06/01/2026
Blade and Bow
Stitzel-Weller opened on Derby Day 1935 in Louisville, Kentucky. Pappy Van Winkle built it. They made wheated bourbon for decades. The stills went quiet in 1992.
What remained were the rickhouses — the original barrel warehouses, still standing — and whatever was still aging inside them.
Blade and Bow is what lives there now.
The name comes from the two parts of a skeleton key. A tribute to the five keys that once hung on the front door — one for each step of making bourbon: grains, yeast, fermentation, distillation, aging. Five locks. The door doesn’t open unless all of them turn.
A neighbor handed me a glass at a party. No preamble. No history lesson. Just the glass.
Fresh fruit first. Then dried apricot, roasted grain. And then the back note — oak and winter spice. The finish stayed. Long after the glass was empty I was still thinking about it.

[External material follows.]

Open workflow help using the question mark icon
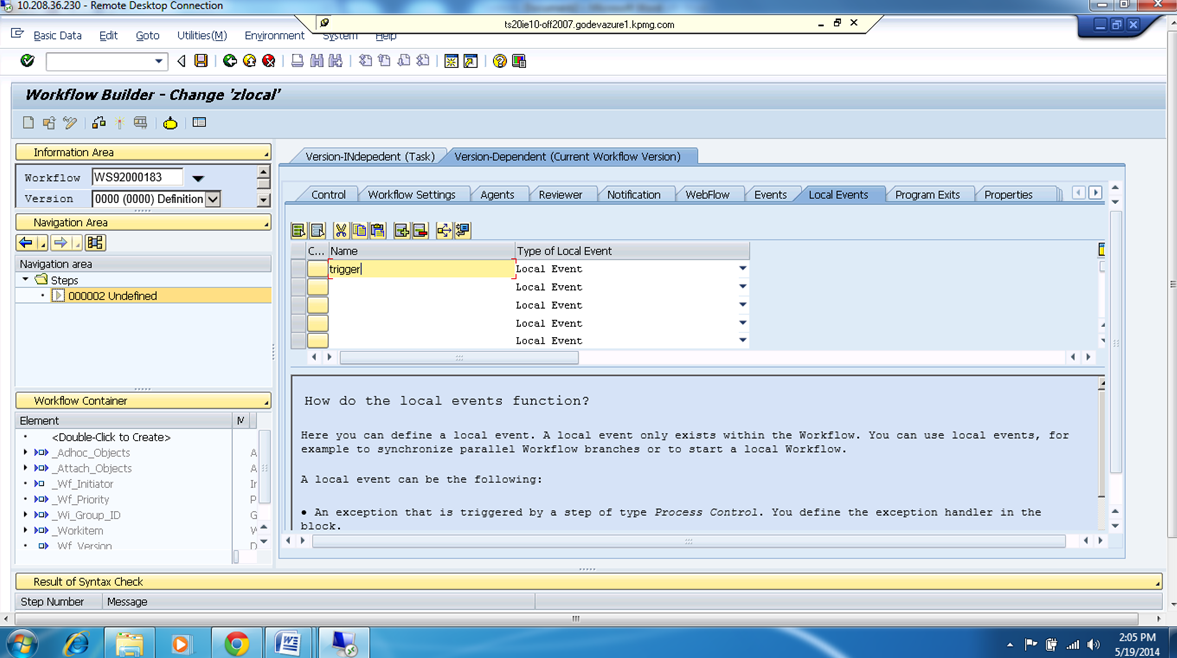 click(499, 61)
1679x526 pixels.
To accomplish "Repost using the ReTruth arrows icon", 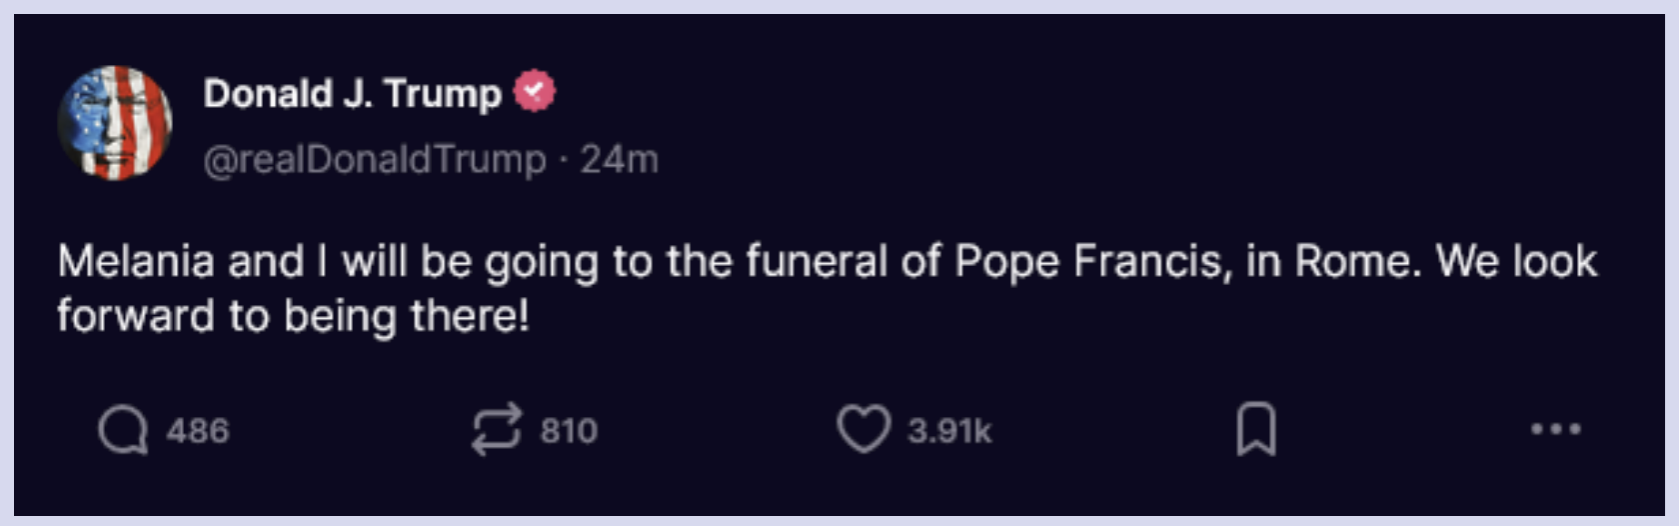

What I was tasting was the solera method. Older Stitzel-Weller distillate mingled with younger bourbons so the oldest liquid is always present. It runs underneath everything in the glass. Thirty-plus years of patience that doesn’t announce itself but doesn’t leave either.
That’s what I was tasting without knowing it.
Some bourbon is about the liquid. Some is about the place that made it. Blade and Bow earns both — because the place never stopped being part of the liquid.